** DOCUMENT SEGMENT follows **

Due to its close proximity to the reserves, including the nearby Meru National Reserve, visitors are able to visit and go for game drives, which can be facilitated by the resort on request.
With the recent Sh81.3 billion loan by the World Bank put on the Horn of Africa Gateway Development Project (HoAGDP) for the upgrade of the highway and the laying of the fibre-optic cable, hoteliers in the region have expressed optimism that the development will spiral provision of basic social services, attract investments, facilitate regional and domestic trade, create jobs and improve information sharing and access to internet-based opportunities.
Enhance a sense of equity
The transformative project is also expected to integrate the North Eastern region and enhance security, inclusion, and a sense of equity, and will also provide basic socio-economic infrastructure for communities living along the corridor as well as emergency response measures in case of a disaster or catastrophe during the life of the project.
A past retrogressive issues, such as illegal settlements in game reserves and along wildlife migration routes, poaching, charcoal burning, environmental degradation, lack of support from local communities and conflicts issues affecting the tourism sector have been nipped in the bud by the county government through stakeholders engagement and employing preventive diplomacy.
In most of these reserves, the scenery is beyond your expectation. Adorable Ewaso Nyiro river with sources from Aberdare Ranges meanders along within the reserves thus attracting the Grevy zebra, oryx, Somali ostrich, lion and reticulated giraffe.

** End of DOCUMENT SEGMENT **
** SUPPLIED ENTRIES follows **

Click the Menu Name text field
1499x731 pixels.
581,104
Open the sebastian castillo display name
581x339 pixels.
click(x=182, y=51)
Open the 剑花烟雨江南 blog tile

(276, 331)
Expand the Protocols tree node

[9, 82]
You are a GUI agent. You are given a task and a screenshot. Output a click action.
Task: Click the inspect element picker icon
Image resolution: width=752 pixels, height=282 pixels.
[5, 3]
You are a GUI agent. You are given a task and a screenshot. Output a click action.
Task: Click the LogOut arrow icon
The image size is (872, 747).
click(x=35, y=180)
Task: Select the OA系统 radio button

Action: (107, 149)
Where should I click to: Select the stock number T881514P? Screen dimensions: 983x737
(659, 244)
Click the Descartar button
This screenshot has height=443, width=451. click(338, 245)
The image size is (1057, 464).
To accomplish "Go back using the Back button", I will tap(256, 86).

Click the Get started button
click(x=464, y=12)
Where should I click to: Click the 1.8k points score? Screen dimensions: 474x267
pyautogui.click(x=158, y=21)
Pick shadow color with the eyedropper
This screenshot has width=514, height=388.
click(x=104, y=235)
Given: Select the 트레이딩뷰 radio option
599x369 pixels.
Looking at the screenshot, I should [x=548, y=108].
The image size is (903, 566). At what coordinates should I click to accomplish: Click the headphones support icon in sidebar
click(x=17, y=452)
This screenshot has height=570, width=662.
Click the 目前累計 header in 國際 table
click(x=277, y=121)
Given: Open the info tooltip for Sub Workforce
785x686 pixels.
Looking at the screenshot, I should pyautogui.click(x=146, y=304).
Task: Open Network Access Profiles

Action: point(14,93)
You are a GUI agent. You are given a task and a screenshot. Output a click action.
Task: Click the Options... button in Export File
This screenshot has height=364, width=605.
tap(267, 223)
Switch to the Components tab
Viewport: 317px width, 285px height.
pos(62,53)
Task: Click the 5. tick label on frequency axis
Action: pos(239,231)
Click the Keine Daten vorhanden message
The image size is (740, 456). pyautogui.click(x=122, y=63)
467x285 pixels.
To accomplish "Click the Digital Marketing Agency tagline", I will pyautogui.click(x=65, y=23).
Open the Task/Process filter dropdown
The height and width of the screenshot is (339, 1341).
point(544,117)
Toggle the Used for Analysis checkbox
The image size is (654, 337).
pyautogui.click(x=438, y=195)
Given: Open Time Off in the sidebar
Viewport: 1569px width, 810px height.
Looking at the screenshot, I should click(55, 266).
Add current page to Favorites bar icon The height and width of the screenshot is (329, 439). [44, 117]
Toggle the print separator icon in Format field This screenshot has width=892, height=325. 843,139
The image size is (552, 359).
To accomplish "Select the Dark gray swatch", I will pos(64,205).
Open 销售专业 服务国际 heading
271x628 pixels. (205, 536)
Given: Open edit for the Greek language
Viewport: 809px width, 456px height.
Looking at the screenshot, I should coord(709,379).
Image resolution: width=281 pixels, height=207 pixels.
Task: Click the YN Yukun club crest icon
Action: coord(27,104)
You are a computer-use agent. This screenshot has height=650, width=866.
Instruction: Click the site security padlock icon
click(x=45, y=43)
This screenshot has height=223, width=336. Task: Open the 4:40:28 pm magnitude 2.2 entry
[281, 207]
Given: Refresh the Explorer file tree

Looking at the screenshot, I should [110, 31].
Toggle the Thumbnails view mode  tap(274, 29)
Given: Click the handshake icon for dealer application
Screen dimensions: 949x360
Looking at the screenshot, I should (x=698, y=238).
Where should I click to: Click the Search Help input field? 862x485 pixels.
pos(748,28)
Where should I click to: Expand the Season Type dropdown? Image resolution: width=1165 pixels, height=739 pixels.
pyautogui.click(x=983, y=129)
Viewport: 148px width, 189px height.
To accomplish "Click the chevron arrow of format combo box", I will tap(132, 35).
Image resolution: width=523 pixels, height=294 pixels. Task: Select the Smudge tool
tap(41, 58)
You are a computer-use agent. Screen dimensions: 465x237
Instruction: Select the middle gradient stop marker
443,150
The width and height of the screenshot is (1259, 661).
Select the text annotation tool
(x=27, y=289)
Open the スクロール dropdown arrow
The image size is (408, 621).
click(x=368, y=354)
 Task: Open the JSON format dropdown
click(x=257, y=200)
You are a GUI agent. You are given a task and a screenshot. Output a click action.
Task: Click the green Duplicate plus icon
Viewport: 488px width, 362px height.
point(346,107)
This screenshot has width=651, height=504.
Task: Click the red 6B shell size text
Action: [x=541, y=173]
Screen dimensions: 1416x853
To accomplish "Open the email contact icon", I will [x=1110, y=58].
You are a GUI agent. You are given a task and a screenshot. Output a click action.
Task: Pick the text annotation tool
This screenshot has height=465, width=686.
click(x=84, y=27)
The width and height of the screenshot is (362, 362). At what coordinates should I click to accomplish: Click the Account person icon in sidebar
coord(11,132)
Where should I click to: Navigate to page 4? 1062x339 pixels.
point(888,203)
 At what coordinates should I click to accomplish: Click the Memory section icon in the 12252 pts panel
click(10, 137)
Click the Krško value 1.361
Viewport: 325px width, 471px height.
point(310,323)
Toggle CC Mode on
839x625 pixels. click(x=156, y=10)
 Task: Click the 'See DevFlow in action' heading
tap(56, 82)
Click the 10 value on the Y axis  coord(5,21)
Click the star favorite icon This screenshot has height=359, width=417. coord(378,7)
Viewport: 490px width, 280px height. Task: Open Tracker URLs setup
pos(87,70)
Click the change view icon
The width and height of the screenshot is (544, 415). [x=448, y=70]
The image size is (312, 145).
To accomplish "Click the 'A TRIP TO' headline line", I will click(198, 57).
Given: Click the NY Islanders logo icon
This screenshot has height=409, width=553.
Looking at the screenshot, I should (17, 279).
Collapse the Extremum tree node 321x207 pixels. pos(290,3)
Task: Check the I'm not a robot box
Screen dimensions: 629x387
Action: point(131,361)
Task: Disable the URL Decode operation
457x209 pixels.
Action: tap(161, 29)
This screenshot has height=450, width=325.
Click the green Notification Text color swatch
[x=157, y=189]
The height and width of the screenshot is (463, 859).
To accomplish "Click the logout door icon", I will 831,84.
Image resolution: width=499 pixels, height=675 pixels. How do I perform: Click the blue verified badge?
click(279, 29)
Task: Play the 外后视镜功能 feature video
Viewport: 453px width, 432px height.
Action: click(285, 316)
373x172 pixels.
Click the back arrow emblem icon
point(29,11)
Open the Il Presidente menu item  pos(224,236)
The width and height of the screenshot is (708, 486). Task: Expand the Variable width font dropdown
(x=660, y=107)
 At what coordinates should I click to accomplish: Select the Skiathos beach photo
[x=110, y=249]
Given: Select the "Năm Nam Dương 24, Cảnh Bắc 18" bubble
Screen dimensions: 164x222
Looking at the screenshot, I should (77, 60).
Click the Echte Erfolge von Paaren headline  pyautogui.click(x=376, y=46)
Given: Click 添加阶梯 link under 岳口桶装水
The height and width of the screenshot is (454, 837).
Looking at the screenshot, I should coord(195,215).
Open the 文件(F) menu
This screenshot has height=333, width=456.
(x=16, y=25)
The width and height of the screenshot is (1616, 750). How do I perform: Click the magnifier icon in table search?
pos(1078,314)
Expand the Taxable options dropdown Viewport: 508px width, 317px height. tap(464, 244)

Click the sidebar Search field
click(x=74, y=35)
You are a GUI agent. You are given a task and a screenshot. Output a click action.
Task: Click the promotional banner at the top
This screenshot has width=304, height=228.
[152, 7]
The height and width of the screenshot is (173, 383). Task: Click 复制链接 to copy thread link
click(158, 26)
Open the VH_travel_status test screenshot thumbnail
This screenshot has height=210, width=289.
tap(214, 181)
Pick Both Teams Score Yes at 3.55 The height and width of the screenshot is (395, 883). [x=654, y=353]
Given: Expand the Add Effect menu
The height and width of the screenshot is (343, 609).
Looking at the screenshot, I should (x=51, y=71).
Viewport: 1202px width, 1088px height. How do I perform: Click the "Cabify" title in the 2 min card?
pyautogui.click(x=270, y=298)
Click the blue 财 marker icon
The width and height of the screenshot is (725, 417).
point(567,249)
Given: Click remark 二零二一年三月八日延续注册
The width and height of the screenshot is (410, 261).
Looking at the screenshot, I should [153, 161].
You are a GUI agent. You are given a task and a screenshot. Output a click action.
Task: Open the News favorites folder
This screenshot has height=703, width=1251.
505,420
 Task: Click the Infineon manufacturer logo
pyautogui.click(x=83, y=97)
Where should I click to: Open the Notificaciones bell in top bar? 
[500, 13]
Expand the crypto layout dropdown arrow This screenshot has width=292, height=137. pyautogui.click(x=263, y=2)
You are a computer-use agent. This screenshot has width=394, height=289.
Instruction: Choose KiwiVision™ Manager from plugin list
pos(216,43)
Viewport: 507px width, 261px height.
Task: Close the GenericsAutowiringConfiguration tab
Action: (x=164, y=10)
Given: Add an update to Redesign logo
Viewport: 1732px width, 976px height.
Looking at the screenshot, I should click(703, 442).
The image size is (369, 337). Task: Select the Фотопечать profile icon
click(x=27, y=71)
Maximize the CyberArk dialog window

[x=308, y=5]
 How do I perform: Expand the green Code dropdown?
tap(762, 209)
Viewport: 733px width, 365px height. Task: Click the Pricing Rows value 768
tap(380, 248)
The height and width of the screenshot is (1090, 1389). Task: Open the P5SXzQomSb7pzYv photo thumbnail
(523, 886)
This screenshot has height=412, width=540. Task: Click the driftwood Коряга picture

** End of SUPPLIED ENTRIES **

◆ THE PROBLEM ◆
Answer these questions from the text about the highway project and the nearby reserves:
(a) How large is the World Bank loan for the Horn of Africa Gateway Development Project?
(b) What can facilitate game drives on request?
(c) Which river meanders within the reserves, and where does it have its sources?

◆ WRITTEN REPLY ◆
(a) Sh81.3 billion
(b) The resort
(c) The Ewaso Nyiro river, with sources from the Aberdare Ranges